3dB is such a small number that nobody notices or cares about the drop. Especially when you have a bitchin' stereo that can crank out 120dB no problem. Would you notice if your processor clock was 3Hz slower?
(Score: 3, Informative) by Immerman on Friday July 13 2018, @03:01AM
What are you talking about? A 3db difference equates to a doubling or halving in power. Doubling or halving a quantity is fairly significant in most contexts.
(Score: 2) by VLM on Friday July 13 2018, @01:02PM
Its a big deal if you're doing moon bounce or some stuff like that and your SNR is like 2 dB above the decoding threshold.
Also its much like weak signal VHF work, I'm too lazy to quote the math but based on area and SNR contours the "vast majority" of your contacts doing weak signal work will be at low SNRs.
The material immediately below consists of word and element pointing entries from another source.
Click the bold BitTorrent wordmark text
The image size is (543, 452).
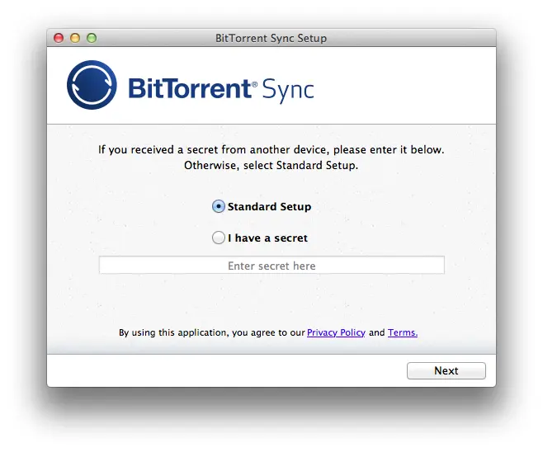coord(190,88)
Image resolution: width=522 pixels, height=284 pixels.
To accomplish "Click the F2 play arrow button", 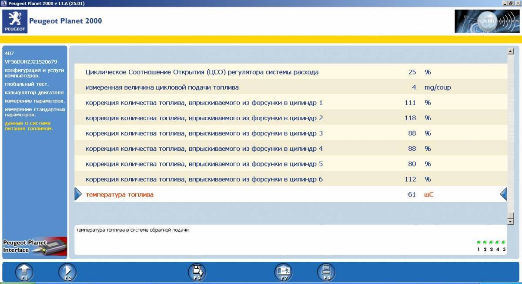I will click(x=67, y=272).
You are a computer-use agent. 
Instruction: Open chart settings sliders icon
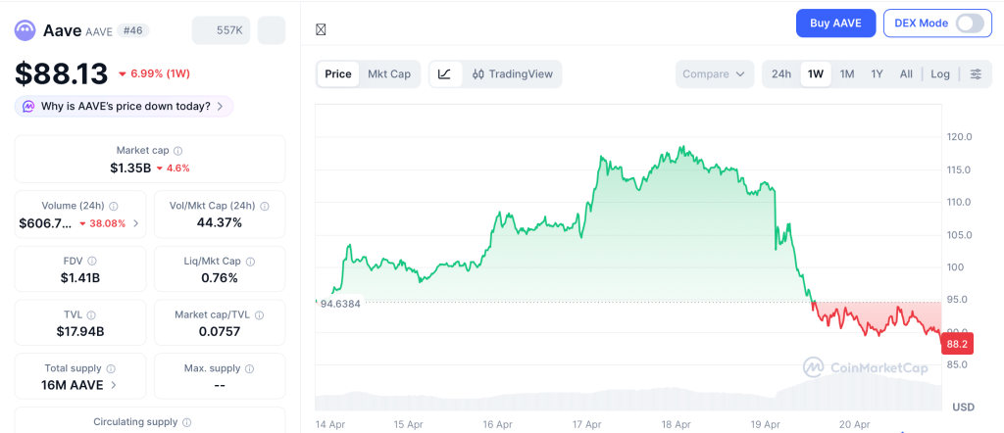pyautogui.click(x=975, y=74)
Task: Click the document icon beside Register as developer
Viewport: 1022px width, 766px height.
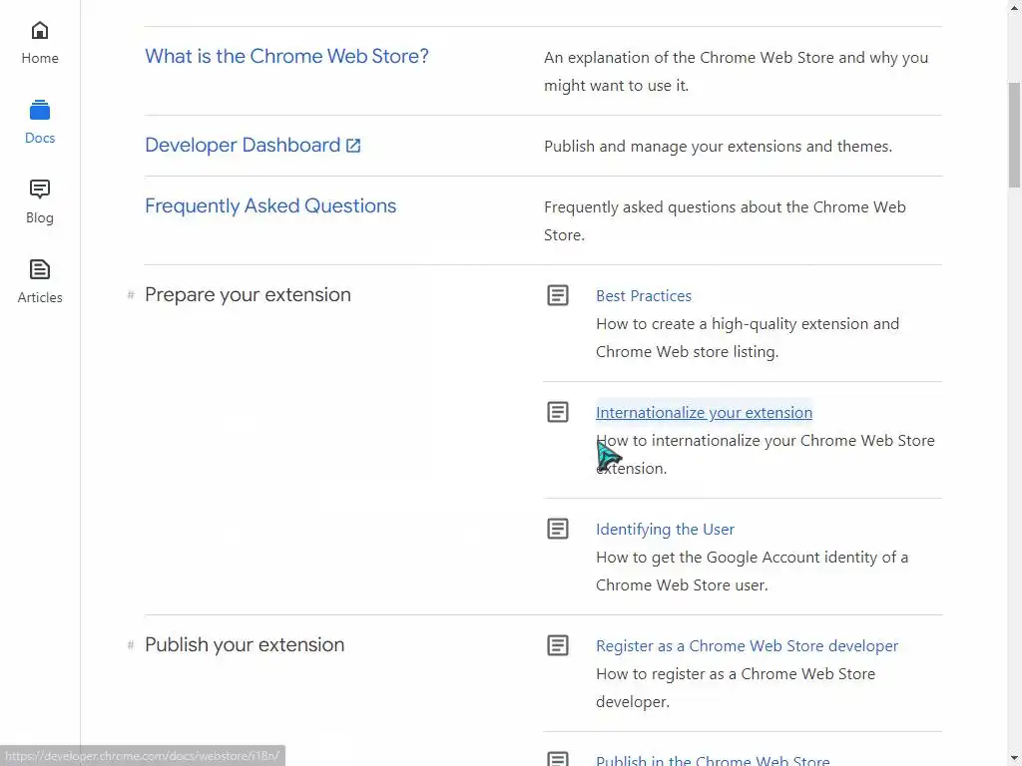Action: pyautogui.click(x=558, y=645)
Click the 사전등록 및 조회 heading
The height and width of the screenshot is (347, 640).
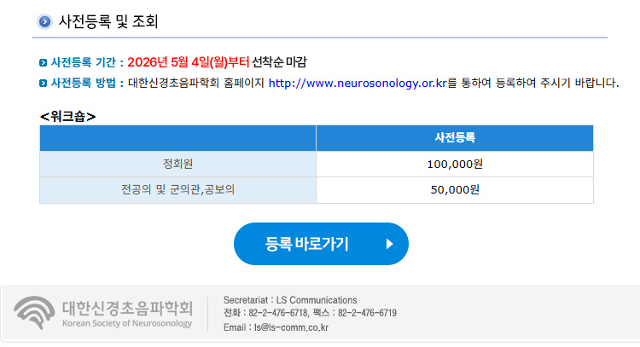(108, 22)
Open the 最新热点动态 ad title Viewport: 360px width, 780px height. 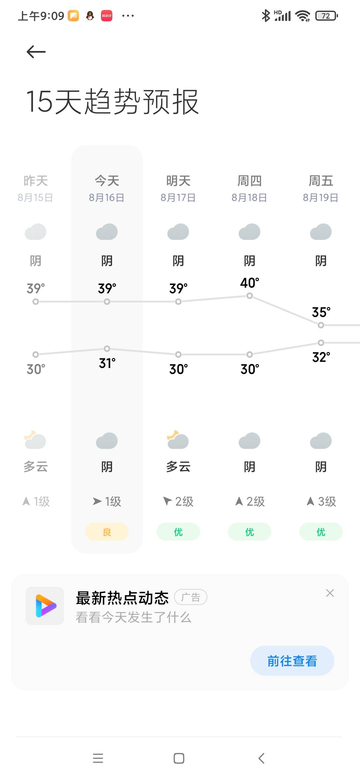[122, 598]
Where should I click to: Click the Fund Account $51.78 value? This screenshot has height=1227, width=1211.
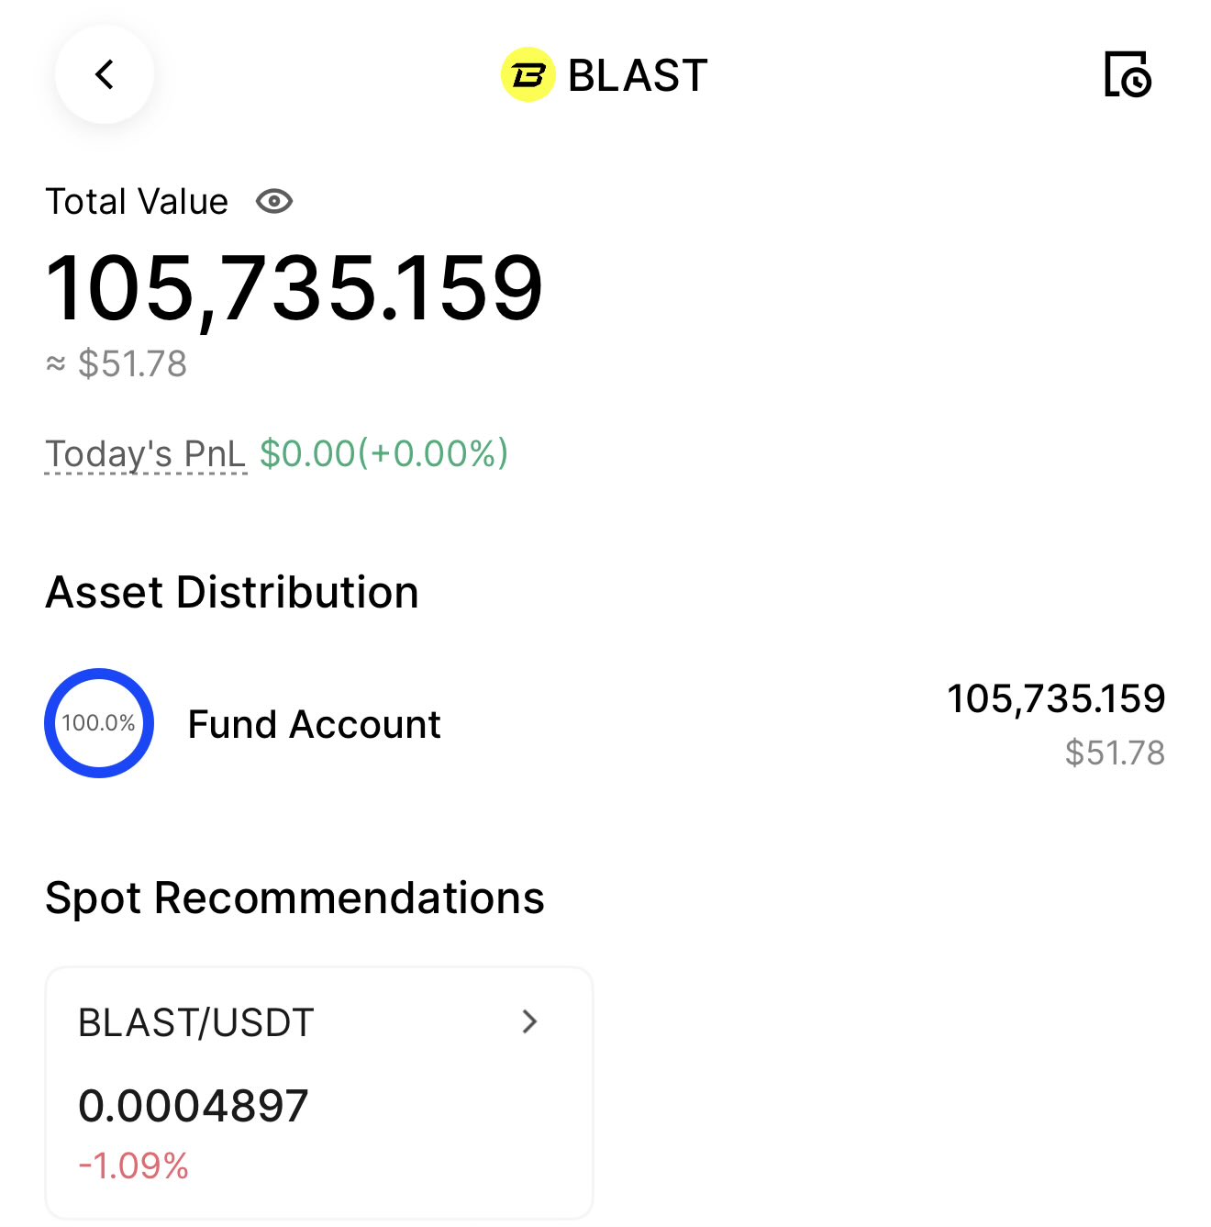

A bigger antenna means more contacts but the ratio of SNRs will be unchanged.
Its a money thing... You pay a lot of money as a ham for a large dish, and the scaling is pretty scary, so buying a smaller dish and a better feed saves a lot of money overall, unless the better feed is made of solid gold or something.
Finally the mobile ham radio guys have a hard criteria for "van people" of 4 feet or whatever fits in the car, so you're competing against a guy with 3dB better SNR because he has a better feed, he's going to smoke you in the scores.
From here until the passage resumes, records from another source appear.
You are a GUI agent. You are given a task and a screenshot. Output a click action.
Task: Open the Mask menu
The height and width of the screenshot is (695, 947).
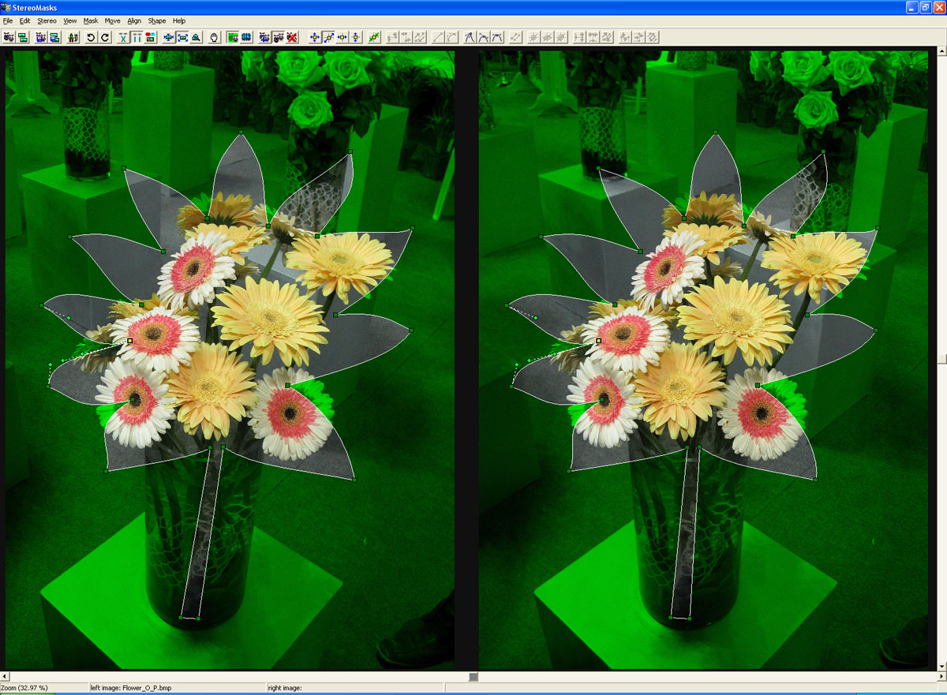[90, 21]
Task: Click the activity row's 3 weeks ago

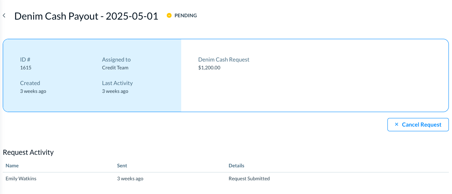Action: tap(130, 179)
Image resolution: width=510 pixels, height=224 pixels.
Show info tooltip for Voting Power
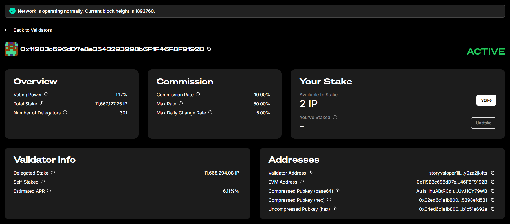tap(46, 94)
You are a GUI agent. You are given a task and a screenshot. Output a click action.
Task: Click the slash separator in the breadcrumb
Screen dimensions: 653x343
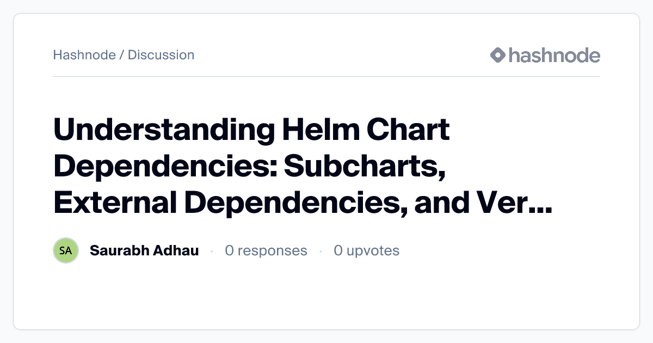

Its a similar issue for land microwave for legacy telcos and whatever... you can buy a more expensive feed that weighs nothing, but if you have a thousand pound dish and want 3 dB more gain thats gonna cost a lot of money in the weight of the dish and the weight and size of the tower, much cheaper to "max out" the quality of the feed, then increase antenna size.
A final issue is sidelobes and interference, over-illuminating a dish or having an awful feed in general is the same as pointing the antenna at a noise source. This is fun with satellites, what is up with this interference?
(Score: 2) by bitstream on Thursday July 12 2018, @08:00PM (2 children)
Now we only need of the shelf transmitters and receivers. And some transistors.
Bundled with 3D printing, maybe some fun can be had.
(Score: 1) by Ethanol-fueled on Friday July 13 2018, @01:03AM (1 child)
The easiest way you're gonna play with Terrahertz is to buy a Cisco (or cheap-shit Akamai) server with multi-mode optical connections, some fiber, and perhaps a MEMS attenuator, possibly an amp, and some diffraction gratings. Bonus stage: look into the opposite end of the fiber after full amplification.
(Score: 2) by bitstream on Saturday July 14 2018, @05:31PM
Ie heterodyne operation? But I think that would be pretty inefficient. Better to get the real stuff, ie devices capable of switching in the THz range.
Some laser pointers use special crystals to get shorter wavelength. Some bad (dangerous) won't filter the unwanted wavelengths out.